When considering what causes your water to break, it is necessary to remember it is a natural part of giving birth that generally takes place right before or early in the procedure of labor. Surprising to some, the chances of your water breaking while you are sleeping in bed is extremely high. Some women even think they may have damp the bed.
A little popping noise or sensation occurs with some women when their water breaks. The amniotic flow varies from one lady to the next, with some feeling simply a little damp and others experiencing a big gush of water from their vagina. Soon after your water breaks, you will begin to have contractions if you have not currently. If you do not go into active labor within 24 hours, you might be experiencing premature labor.
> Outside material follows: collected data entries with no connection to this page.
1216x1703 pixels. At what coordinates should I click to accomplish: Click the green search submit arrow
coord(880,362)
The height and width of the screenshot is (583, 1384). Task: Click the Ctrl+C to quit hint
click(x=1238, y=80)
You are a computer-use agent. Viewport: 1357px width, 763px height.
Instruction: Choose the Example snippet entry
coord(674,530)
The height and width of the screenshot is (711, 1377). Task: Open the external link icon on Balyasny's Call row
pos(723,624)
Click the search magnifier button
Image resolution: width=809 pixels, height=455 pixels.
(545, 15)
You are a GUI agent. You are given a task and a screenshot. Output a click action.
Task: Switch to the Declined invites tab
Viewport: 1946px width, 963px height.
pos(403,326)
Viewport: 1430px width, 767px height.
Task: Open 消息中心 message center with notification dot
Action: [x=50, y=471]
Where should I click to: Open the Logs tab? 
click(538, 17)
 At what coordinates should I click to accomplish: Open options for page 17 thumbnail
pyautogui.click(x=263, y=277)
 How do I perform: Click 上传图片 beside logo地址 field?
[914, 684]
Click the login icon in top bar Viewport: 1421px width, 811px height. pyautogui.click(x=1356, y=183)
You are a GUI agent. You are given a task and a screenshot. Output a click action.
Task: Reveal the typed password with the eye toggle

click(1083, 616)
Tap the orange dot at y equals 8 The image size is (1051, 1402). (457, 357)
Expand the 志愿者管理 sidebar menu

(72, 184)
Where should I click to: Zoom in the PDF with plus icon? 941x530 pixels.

While amniotic can be a light yellowish-brown color with a slight odor looking like urine, it is can also be clear and odorless. If you are uncertain if your water has broken, you must call your doctor who can perform tests to see if your amniotic membranes are leaking.
It is very important to focus on the color and odor of the fluid since if it is brown or green you should call your doctor right away. Sometimes children have a bowel movement while still in your uterus and this can cause major conditions. Likewise, when your water breaks you are at a higher risk of exposing yourself and your baby to infections. It is essential to use a pad, not a tampon, to catch the fluids. You must not soak in a bath, but you may shower. It is likewise best to prevent sexual relations when your amniotic membrane has actually burst.
Also read: Lower Abdominal Pain in Women
What If Your Water Breaks Early?
When and how your water breaks can impact your labor and the birth process. If it happens around 37 weeks, your doctor will typically wait to see how things progress prior to initiating any special treatments. About 30 percent of the time, a female’s water breaks prior to active labor starts.
If your water breaks and your pregnancy remains in week 33 to 36, it will be thought about slightly preterm labor. If you do not begin your contractions within the next 48 hours, your doctor may induce your labor. However, if your pregnancy is less than 32 weeks, it will be considered exceptionally preterm. Because case, your doctor will more than likely shot and hold-up labor in order to allow your baby more time to grow in the womb.
Naturally, all these decisions depend on the condition of you and your baby. If either of you are not well, there is big amounts of vaginal bleeding or there are any signs of infection, your doctor may choose to go on and provide your baby no matter how premature.
There are several treatment choices if your water breaks early. They include:
- A course of antibiotics to avoid infection and assist in lengthening your pregnancy as long as it is safe for you and your baby.
- Injection of steroids in order to reduce the chances of your baby having breathing problems, likewise called breathing distress syndrome. Your doctor might give you these if your water breaks prior to 34 weeks.
- Administering contraction suppressants if your labor is incredibly premature and there are no health complications that would warrant not doing so. It is given in tablet form or through an IV.